Hello, welcome to Humbly Courageous. I am so glad you are here. I hope my blog brings a sense of understanding what living a life with a disability can be like, or helps you to feel seen as a human who has value. This is just one perspective, but I believe all our perspectives hold value and have the capability to help others in unique ways.
As a child, I often had this sinking feeling. It felt like an emptiness deep inside my body. It was a powerful feeling, and I felt very unsettled by it.
It was a sad feeling, and I never knew where it came from. I kept this to myself.
Several years later, I was courageous enough to tell my best friend about it.

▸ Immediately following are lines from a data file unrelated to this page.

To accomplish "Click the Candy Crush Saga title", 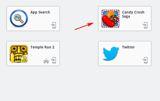I will tap(133, 14).

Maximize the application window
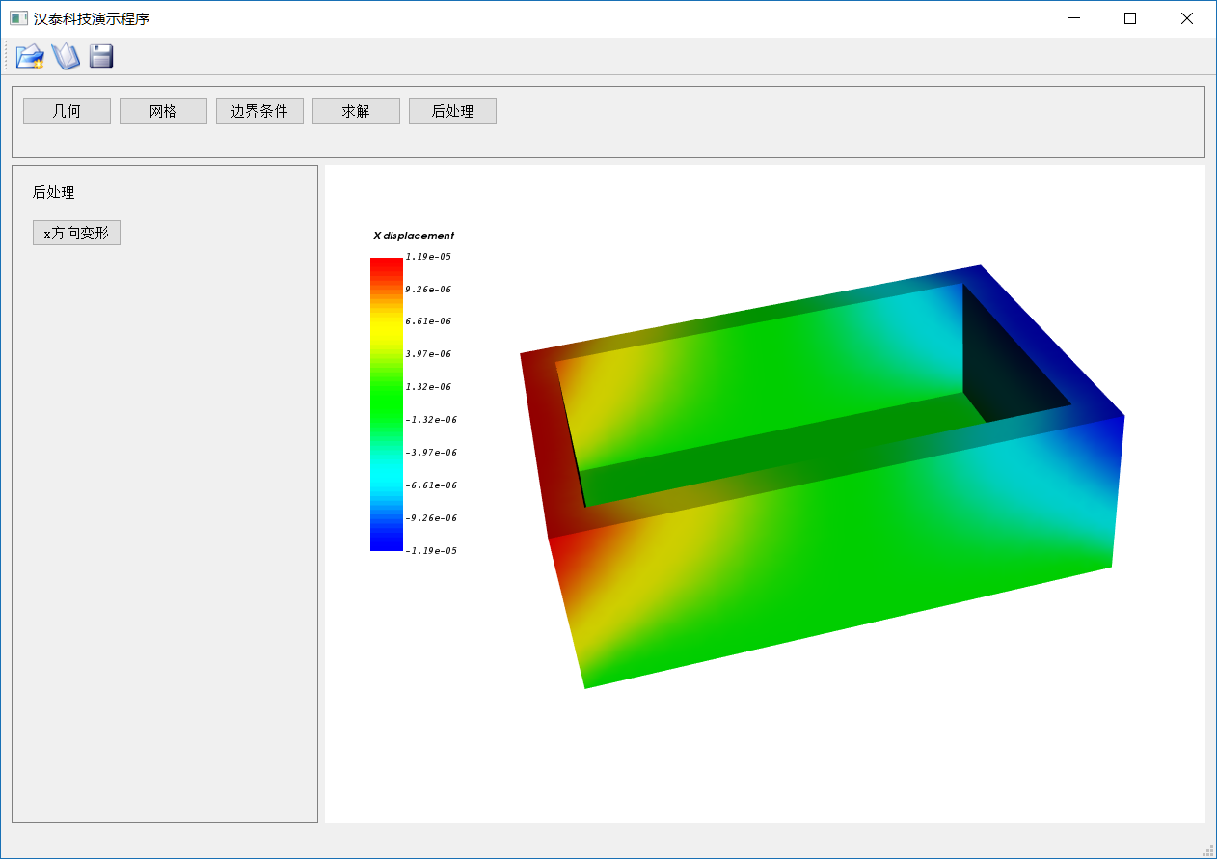click(1130, 18)
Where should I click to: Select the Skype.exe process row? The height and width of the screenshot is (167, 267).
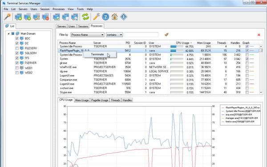tap(159, 92)
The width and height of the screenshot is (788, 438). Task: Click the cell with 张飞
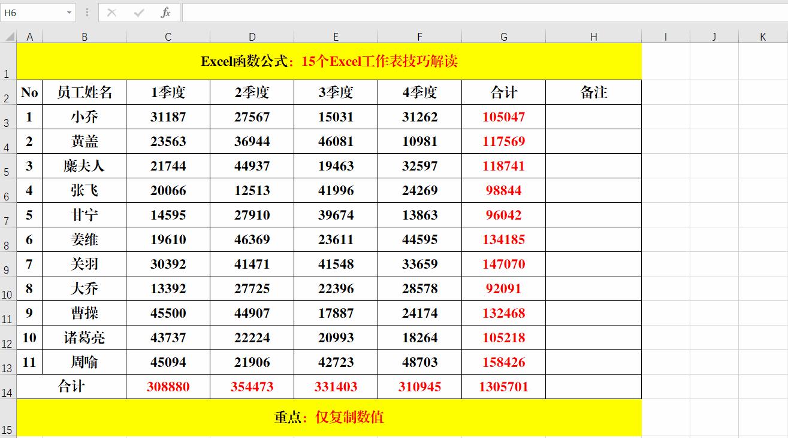tap(84, 190)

She quickly responded, “I get that too!”
I could tell that she was as relieved as I was to find someone to commiserate with. We described in detail what this felt like to each other. We were both happy that we found someone who understood.

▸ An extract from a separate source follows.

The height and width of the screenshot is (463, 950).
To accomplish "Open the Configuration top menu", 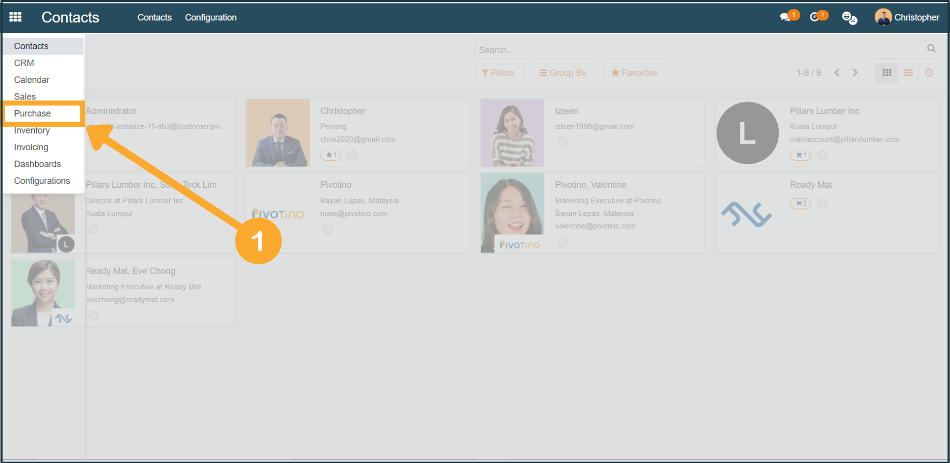I will (x=210, y=18).
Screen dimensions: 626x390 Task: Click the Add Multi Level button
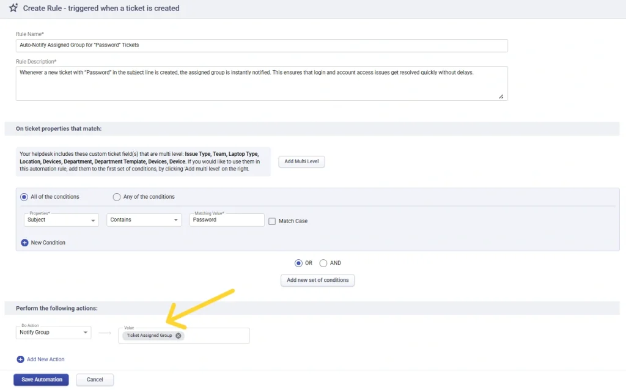point(301,162)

Neither of us had ever told anyone else about this.
As the years went on, this occasional emptiness turned into a more constant sinking feeling for me. Depression. It took up permanent residence, and did not come and go. I was stuck with that constant, deep and empty feeling.
I would pray to God, “please just make me happy. Why can’t I just be happy?” Followed up with, “please make my legs better.” Surely then I could soak in the sparkling waters of happiness.
Any feelings of happiness were temporary, and I never fully enjoyed them because I was busy anticipating the sadness to return, as it always did.
I had heard of joy. I wasn’t sure I’d ever truly felt it, but I believed it existed.
I saw it in the faces of others. Others whose legs weren’t riddled with weakness and scars.
I thought, they must have it all together. If only I could get my prayers answered, perhaps I could embody this joy I saw in others.
To me, that was the only way I thought I could ever feel joy. For God to heal me. No other avenue to joy ever entered my brain. I had started to come to terms with the fact that lasting joy would never be a part of me.
When my babies were born, I met joy. It was as wonderful as I had imagined.
However, it did not stick to my insides like it seemed to do with others. Mine was a slippery joy, seemingly not designed to stick.
My belief was that joy was a lasting emotion, not affected by life’s fluctuating circumstances. Happiness is fleeting, while joy takes root.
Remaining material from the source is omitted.